Awais suggests that “a liberatory psychopharmacology would support a person’s will and preferences”, and yet we know that our systems are expert manipulators, and that the choices on offer are far too often all bad choices. “Do you want meds or do you want to be on your own in your home with nothing?”.
It is true therefore that choice could be a liberatory use of psychopharmacology, yet it is also true that it could be yet another form of coercion, perhaps even more insidious than lack of choice, but with a smile. This depends on power dynamics on a range of institutional dimensions and levels, which go way beyond the technical intervention in itself.
What about the false promise of homeopathy? And the false promise of prayer? And the false promise of an abusive partner which comes back asking for forgiveness for the 10th time? And the false promise of a technical, non-ideological science?
Once again we find ourselves in a conundrum. The person who believes in these false promises does so for a complex set of reasons. The related conceptualisations or behaviours absolve a function, and our belief that they are only false promises or, as Awais puts it, that there are “right and wrong answers” simplifies their complexity in ways that may prevent us from fully understanding the person.
Letting a person who prays know that this is fruitless, or even only listening to them with this working assumption, may for example be way more damaging than the prayers themselves could ever be. The soothing that may come from rituals is not entirely a false promise, it is an immediately obvious benefit. Homeopathy, like going fishing or writing poetry or counting the bricks on a wall, does not have any special institutional healing power. The examples I just made are all largely lies if that’s what they claim, but at a personal level the matter can be way more complex. What function an apparently absurd behaviour or conceptualisation has, including the chemical imbalance idea (I’m looking at you, PTMF supporters), cannot be pre-determined and accurately classed as right or wrong. It has to be understood on different levels.
It goes without saying that the opposite approach, that of believing that prayer, or homeopathy, or abusive partners, or NICE guidelines are the basis for organising our knowledge and practice is of course catastrophically misguided (Just look at the NICE based UK IAPT programme!).
I could make similar observations about other points that Awais makes in the article, but the bottom line is the same…
The solutions to the system’s problems (unlike at times part of the solutions to a person’s problems) are not to be found in technical interventions, and not even in any specific organisation of technical interventions, but in the gradual overturning of the institutional mandate that professionals have towards patients.
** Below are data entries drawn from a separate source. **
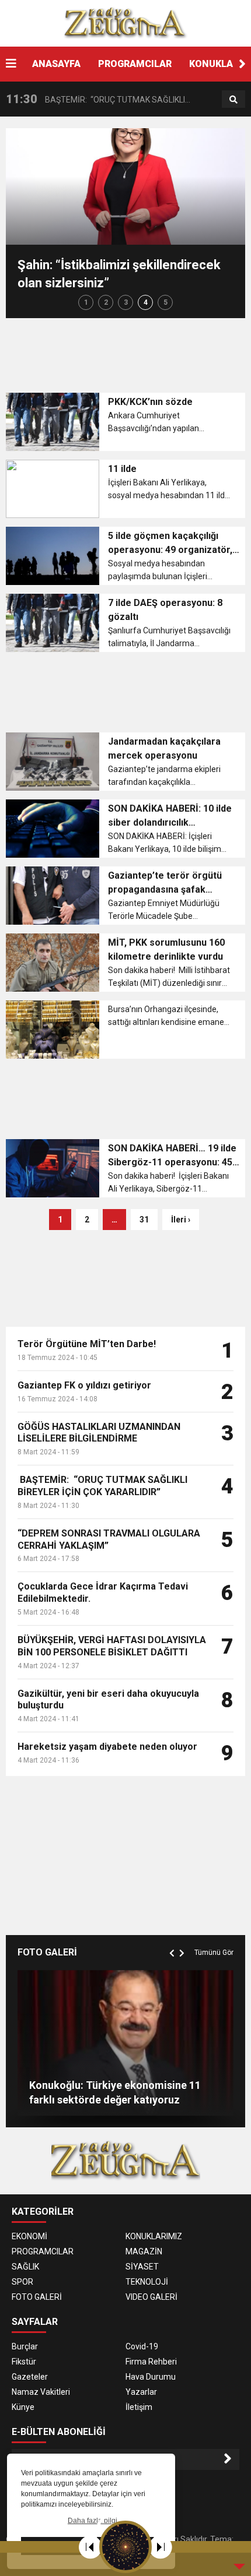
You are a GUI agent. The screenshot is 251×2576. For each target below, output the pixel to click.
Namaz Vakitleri (41, 2392)
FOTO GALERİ (37, 2297)
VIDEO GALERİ (151, 2297)
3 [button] (126, 302)
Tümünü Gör (213, 1952)
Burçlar (25, 2346)
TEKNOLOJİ (147, 2281)
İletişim (139, 2407)
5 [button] (165, 302)
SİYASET (142, 2266)
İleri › (180, 1219)
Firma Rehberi (151, 2361)
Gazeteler (30, 2376)
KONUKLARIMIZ (154, 2236)
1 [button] (86, 302)
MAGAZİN (144, 2251)
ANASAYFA (56, 63)
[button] (242, 64)
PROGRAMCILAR (135, 63)
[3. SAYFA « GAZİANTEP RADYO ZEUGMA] (125, 22)
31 (144, 1219)
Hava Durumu (151, 2376)
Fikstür (24, 2361)
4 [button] (146, 302)
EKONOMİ (29, 2236)
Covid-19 (142, 2346)
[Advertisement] (128, 353)
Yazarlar (141, 2392)
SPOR (22, 2281)
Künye (23, 2407)
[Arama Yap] (233, 99)
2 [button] (106, 302)
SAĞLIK (25, 2266)
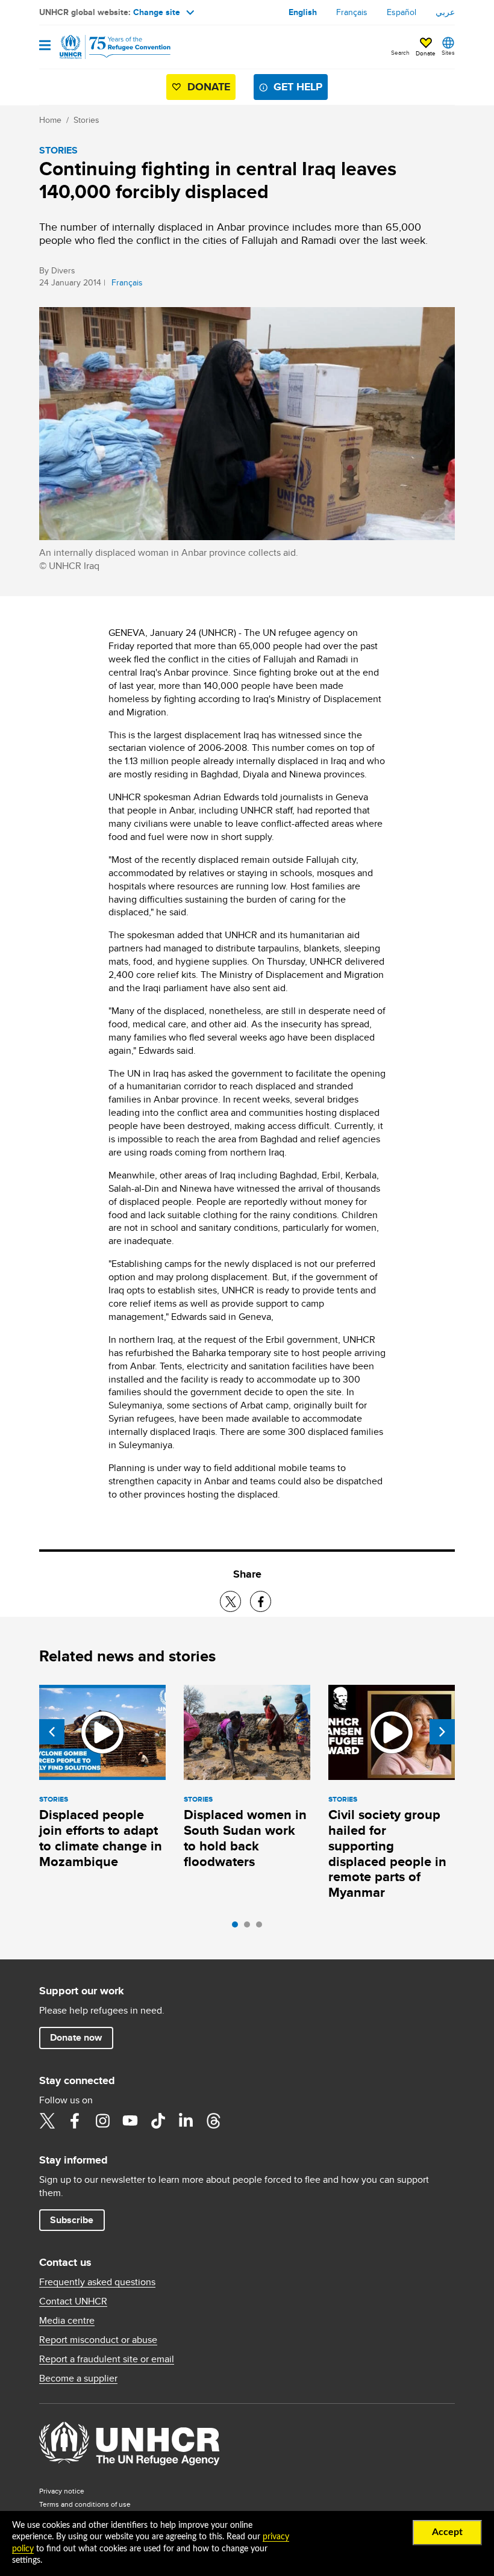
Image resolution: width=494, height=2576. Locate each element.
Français (351, 12)
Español (401, 12)
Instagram (102, 2121)
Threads (213, 2121)
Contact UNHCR (73, 2301)
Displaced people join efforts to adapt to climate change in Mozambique (100, 1838)
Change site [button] (156, 12)
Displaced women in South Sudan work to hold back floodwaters (245, 1838)
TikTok (158, 2121)
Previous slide (51, 1731)
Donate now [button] (76, 2037)
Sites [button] (448, 52)
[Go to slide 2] (250, 1927)
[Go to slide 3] (262, 1927)
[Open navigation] (45, 46)
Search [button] (400, 52)
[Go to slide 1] (238, 1927)
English (303, 12)
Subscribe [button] (71, 2220)
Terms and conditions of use (85, 2504)
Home (50, 120)
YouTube (130, 2121)
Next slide (442, 1731)
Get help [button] (298, 87)
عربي (445, 12)
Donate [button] (426, 53)
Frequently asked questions (97, 2282)
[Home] (101, 47)
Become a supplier (78, 2378)
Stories (86, 120)
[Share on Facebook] (260, 1601)
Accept (447, 2532)
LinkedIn (185, 2121)
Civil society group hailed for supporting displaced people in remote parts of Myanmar (387, 1854)
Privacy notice (61, 2491)
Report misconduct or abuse (98, 2340)
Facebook (75, 2121)
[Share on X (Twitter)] (230, 1601)
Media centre (67, 2320)
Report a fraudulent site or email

This means that what gets in the way of personalised relationships and solutions has to be changed in practice.
It is true that the tension between freedom and responsibility, rules and rebellion, is an art which will always need rules to avoid descending into a false anarchism, which would inevitably bring new implicit rules with it. At the same time art is hindered by rules.
What we need, in order to prevent any approach from being co-opted, is to embed it in subjectivity. The more every person who asks for help gets a tailored response, the less institutions can co-opt the resulting relationships, because there is no ritualistic mechanism for them to do so. When the mechanism is there, it always has a controlling function (in both good and bad ways at the same time).
Perhaps, rather than grand proclamations about clinical excellence, master clinicians or “evidence based practice” or similar insecure labels, when we discuss how to overcome the oppressive rules of our systems, we should work at temporary compromises that involve different stakeholders, are not set in stone and get eventually codified in new rules… before we start inevitably thinking about how to undermine institutional power further.
Is there however enough space to openly discuss change in our mental health systems?